It hurt my feeling at first and I realized he couldn't handle talking about it, maybe losing me so I have other avenues I go if I need to talk. This site is one and I attend support groups. It helps. You being so young have you thought about possible having some of your eggs frozen and maybe having a serragate mother or adoption. Adoption is easier in other countries. Just some thoughts. I'm praying for you.
S@R@
 
Thank you so much everyone, I've felt so much better since I posted up and told someone (other then my mom, who's all like "oh my gosh, its just the end of the world". Cause, well, she's my mom and that's what moms do) :) I'm still waiting to hear from my doctor, I'm not sure if that's a good thing or a bad thing yet.

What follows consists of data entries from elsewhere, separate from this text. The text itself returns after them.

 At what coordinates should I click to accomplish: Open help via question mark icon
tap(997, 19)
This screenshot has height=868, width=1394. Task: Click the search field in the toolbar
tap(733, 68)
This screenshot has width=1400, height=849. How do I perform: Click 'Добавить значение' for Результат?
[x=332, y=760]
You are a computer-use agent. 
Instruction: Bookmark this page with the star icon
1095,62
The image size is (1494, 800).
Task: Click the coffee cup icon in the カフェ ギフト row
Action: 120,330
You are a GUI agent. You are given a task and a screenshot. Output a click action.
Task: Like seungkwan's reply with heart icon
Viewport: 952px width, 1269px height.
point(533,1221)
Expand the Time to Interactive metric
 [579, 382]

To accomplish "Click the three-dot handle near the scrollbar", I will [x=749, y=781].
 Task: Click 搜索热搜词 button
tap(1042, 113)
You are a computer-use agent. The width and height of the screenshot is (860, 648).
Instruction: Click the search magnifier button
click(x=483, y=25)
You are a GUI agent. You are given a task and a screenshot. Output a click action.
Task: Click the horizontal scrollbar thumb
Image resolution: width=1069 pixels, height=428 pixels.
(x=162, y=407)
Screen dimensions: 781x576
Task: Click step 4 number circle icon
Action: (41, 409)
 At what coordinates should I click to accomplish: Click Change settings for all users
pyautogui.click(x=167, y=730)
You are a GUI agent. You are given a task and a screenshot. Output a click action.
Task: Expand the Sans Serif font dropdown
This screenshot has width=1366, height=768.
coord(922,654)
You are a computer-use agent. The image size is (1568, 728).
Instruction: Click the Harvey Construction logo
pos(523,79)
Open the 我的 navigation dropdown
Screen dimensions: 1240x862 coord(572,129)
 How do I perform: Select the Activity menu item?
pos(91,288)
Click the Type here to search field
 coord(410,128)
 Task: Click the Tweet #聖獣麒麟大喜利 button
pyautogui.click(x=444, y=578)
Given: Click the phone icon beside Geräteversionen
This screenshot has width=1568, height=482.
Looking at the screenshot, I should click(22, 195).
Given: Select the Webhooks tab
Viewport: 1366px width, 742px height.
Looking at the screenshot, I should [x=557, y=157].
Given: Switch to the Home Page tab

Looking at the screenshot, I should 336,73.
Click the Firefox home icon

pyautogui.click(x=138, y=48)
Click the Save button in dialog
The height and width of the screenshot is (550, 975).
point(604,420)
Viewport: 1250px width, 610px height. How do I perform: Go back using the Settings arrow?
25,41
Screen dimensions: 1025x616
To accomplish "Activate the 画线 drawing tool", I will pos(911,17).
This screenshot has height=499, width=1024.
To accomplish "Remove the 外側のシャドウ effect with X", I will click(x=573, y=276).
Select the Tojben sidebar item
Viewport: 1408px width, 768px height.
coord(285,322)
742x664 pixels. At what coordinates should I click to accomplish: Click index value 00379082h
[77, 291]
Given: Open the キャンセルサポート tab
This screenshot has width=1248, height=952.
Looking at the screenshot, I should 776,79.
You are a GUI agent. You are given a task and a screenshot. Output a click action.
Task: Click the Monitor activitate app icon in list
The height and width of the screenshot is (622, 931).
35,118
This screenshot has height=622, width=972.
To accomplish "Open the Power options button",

Chilling in muscadine: good luck to you as you battle your cancer! Though my DH doesn't want to talk about me possibly being sick, we did talk about why he doesn't want to talk about it. He said between his own surgery (we were in a car accident in Aug of last year and he had to have surgery on his neck as a result) and now this going on with me has got him thinking about things he didn't want to think about (like drawing up a will, and what would happen to our children if we weren't able to be here for them, ect). I can relate to that, so Im figuring he'll want to talk about it when he's ready. Since I do have children (my hubby and mines daughter and I also have a step-son from DH previous relationship), its not that I wont be able to have children that's freaking me out. I'm actually pretty dead set on not having anymore. This is probably going to sound OCD, but I really think I'm mostly worried about the inconvenience of the whole thing. I'm a creature of habit, and having to be in the hospital to have surgery and then having to deal with recovery time is seriously going to cramp my style. Not to mention, I've spent a total of 2 days in the hospital (when I had my daughter), and that was enough for me to realize that I didn't want to spend any more time there then I absolutely have to :/
I don't feel sick, and I don't look sick- so at this point I'm just trying not too think about it and cause myself anymore stress.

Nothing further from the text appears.